:: WHAT TO PRODUCE ::
Would you print the records below word for word, without the pictures?

[Saved data entries]
—————

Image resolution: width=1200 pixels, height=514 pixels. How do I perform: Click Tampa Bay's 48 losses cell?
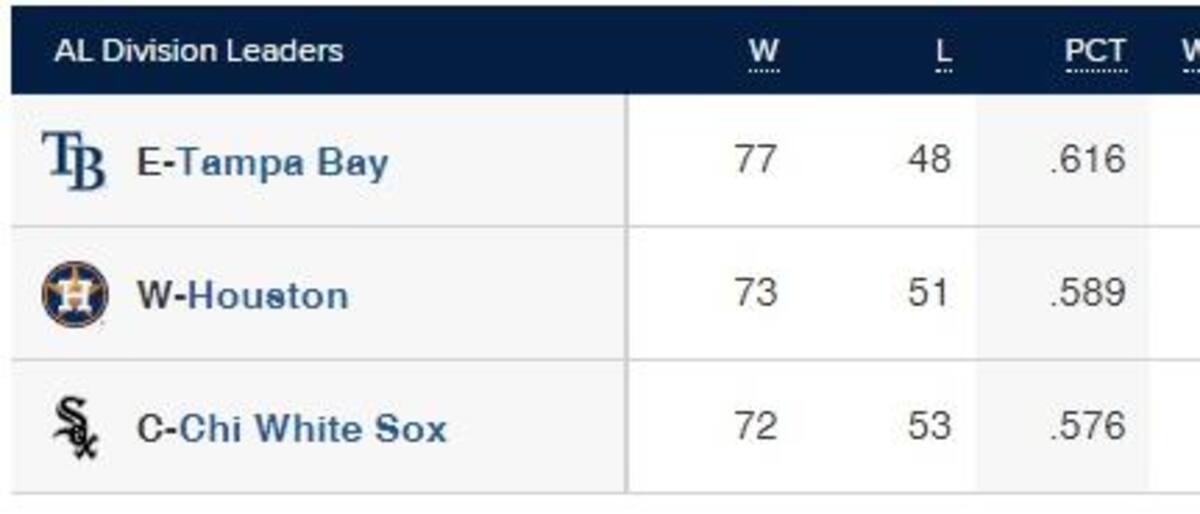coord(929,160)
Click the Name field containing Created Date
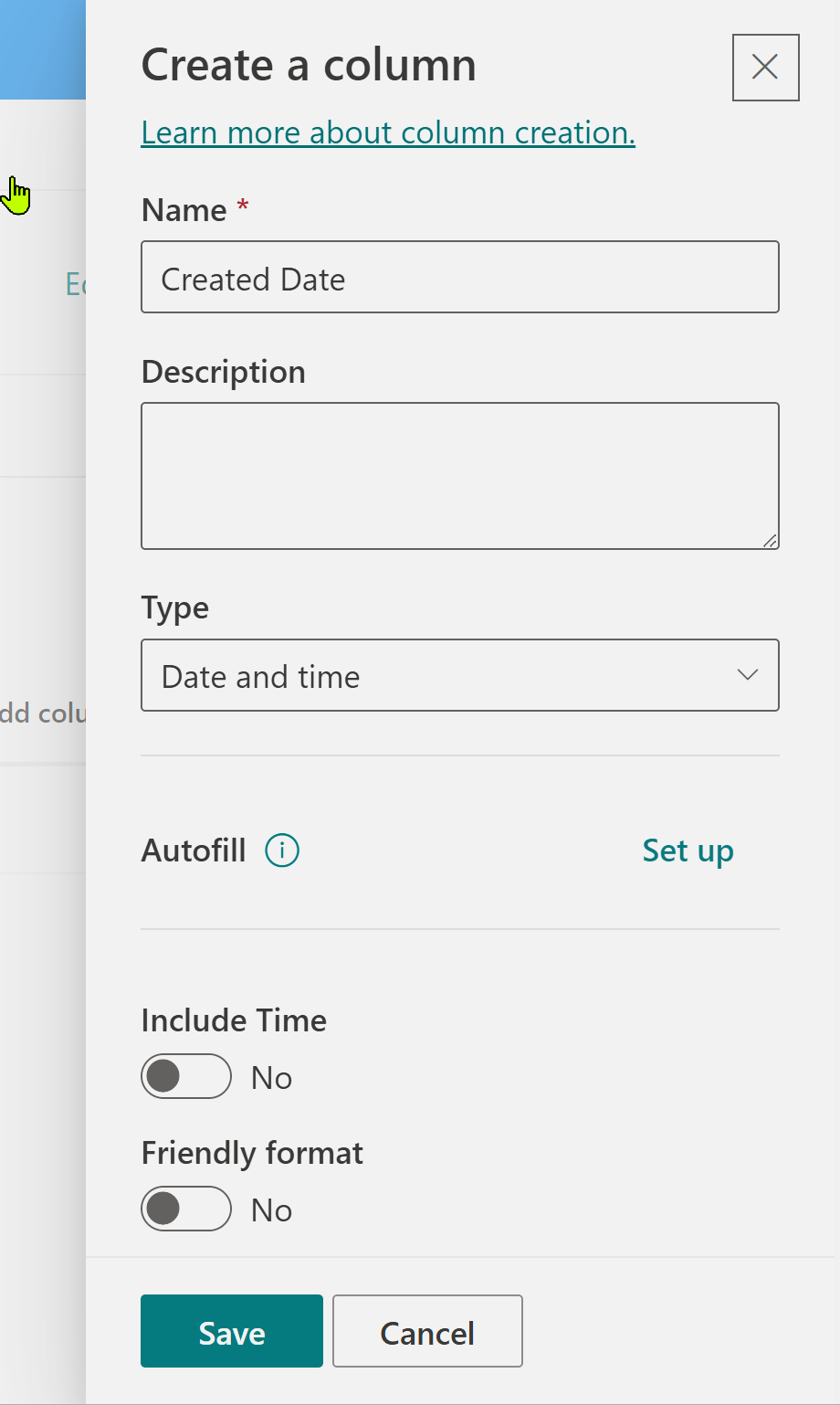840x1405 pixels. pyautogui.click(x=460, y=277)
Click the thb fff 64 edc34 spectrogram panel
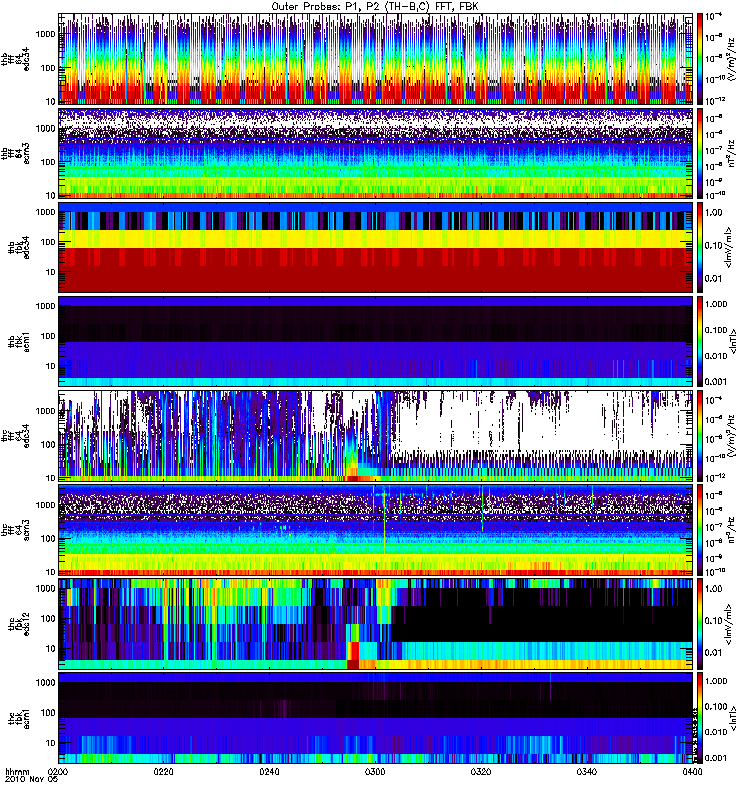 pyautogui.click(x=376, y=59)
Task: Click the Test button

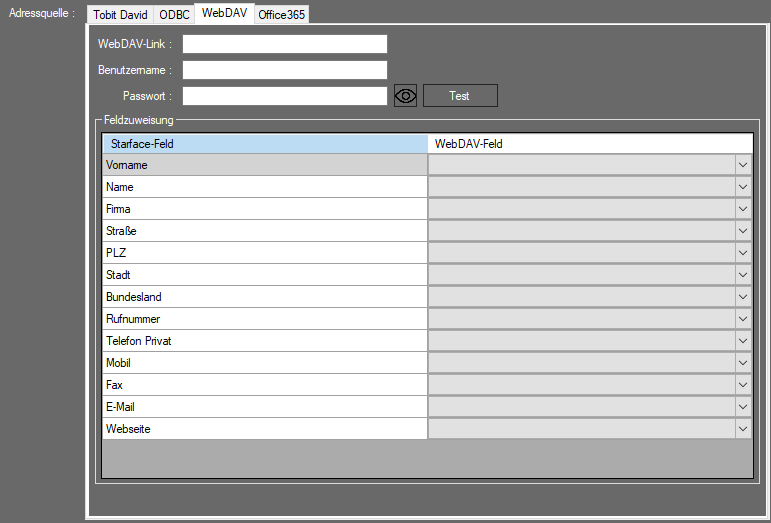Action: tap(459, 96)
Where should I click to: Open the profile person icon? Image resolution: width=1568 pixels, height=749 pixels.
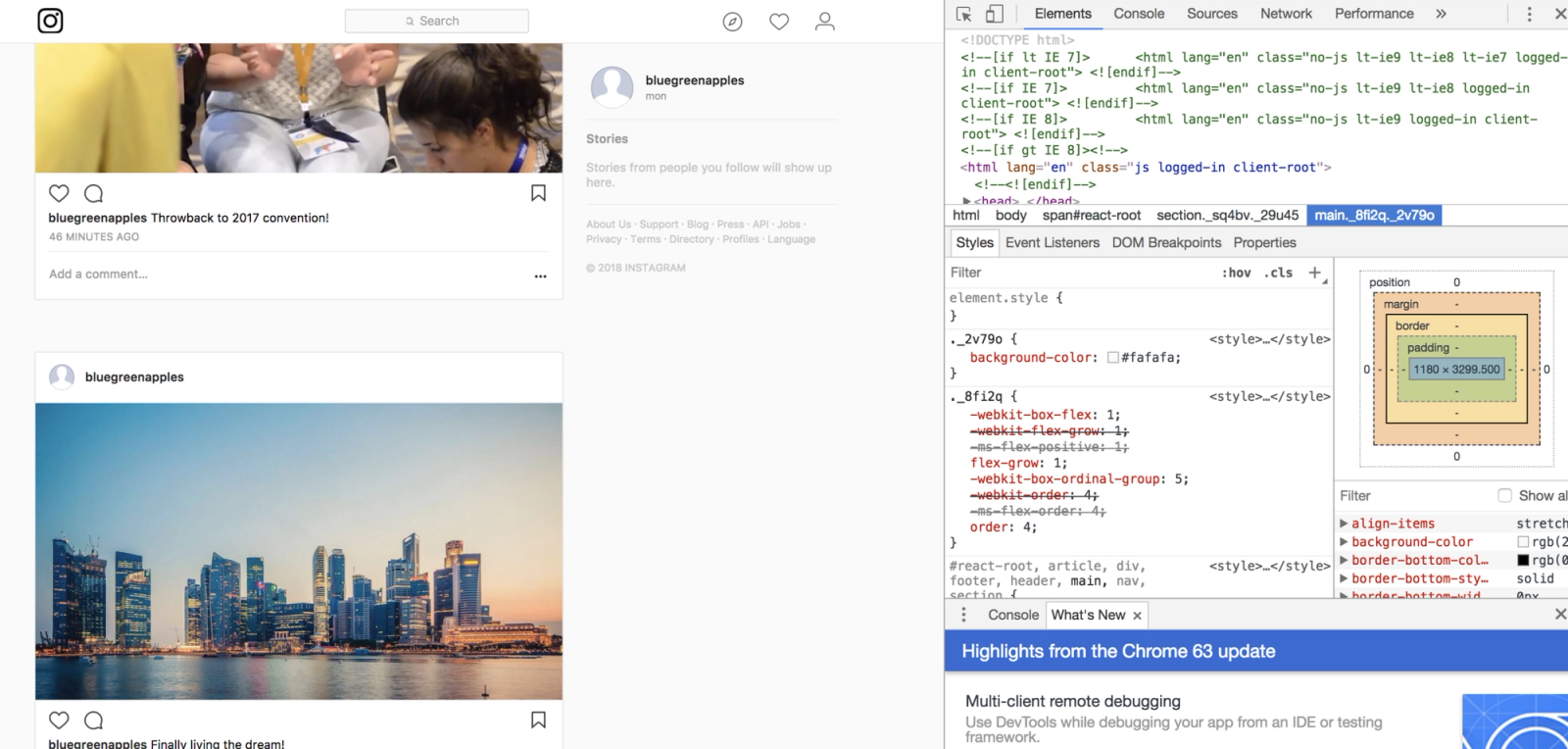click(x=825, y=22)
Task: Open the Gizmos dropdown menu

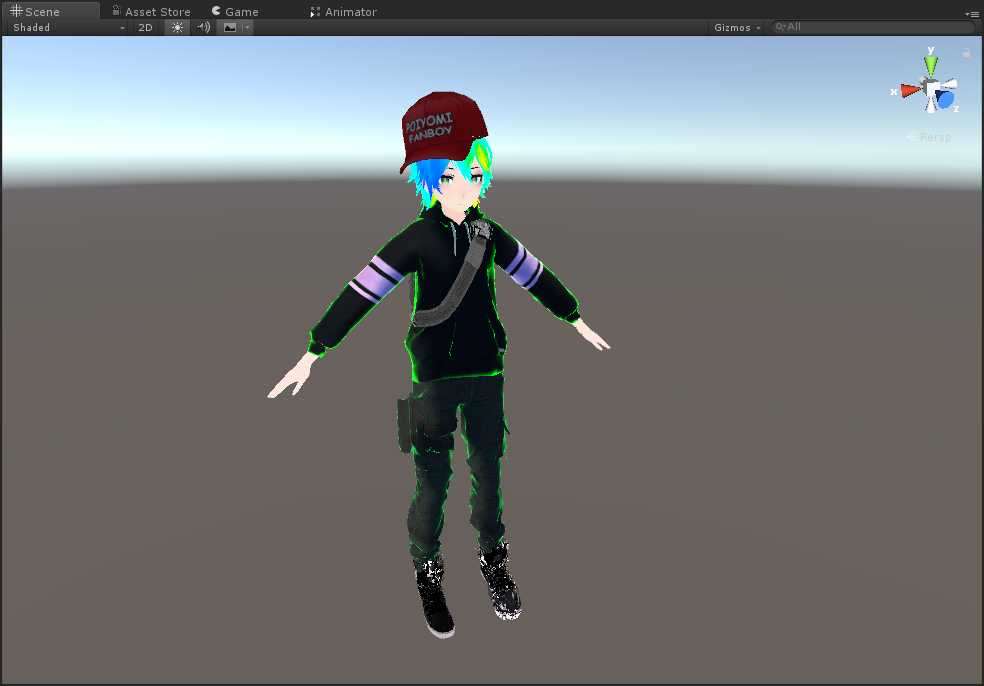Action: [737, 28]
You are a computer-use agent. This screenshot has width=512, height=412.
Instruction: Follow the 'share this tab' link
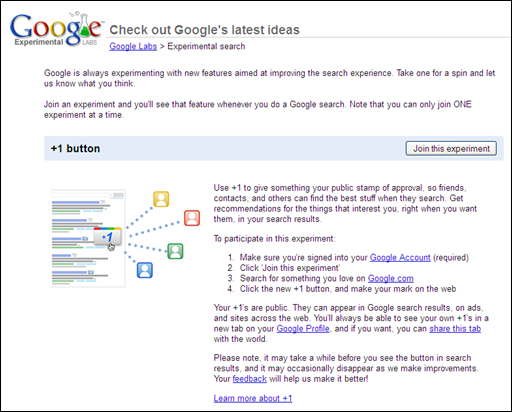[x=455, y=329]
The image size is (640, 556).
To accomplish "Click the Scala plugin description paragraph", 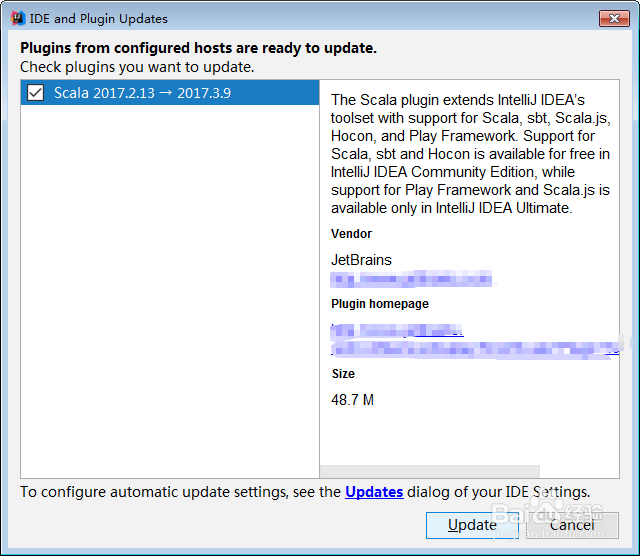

—————

:: RESPONSE ::
Image resolution: width=1200 pixels, height=514 pixels. How do I perform: Click Tampa Bay's 48 losses cell?
coord(929,160)
Click the Name field containing Created Date
840x1405 pixels. pyautogui.click(x=460, y=277)
Click the thb fff 64 edc34 spectrogram panel
 pyautogui.click(x=376, y=59)
Task: Click the Test button

Action: tap(459, 96)
Where should I click to: Open the profile person icon? Image resolution: width=1568 pixels, height=749 pixels.
click(x=825, y=22)
Task: Open the Gizmos dropdown menu

Action: [737, 28]
You are a computer-use agent. This screenshot has width=512, height=412.
Instruction: Follow the 'share this tab' link
[x=455, y=329]
The image size is (640, 556).
To accomplish "Click the Scala plugin description paragraph", 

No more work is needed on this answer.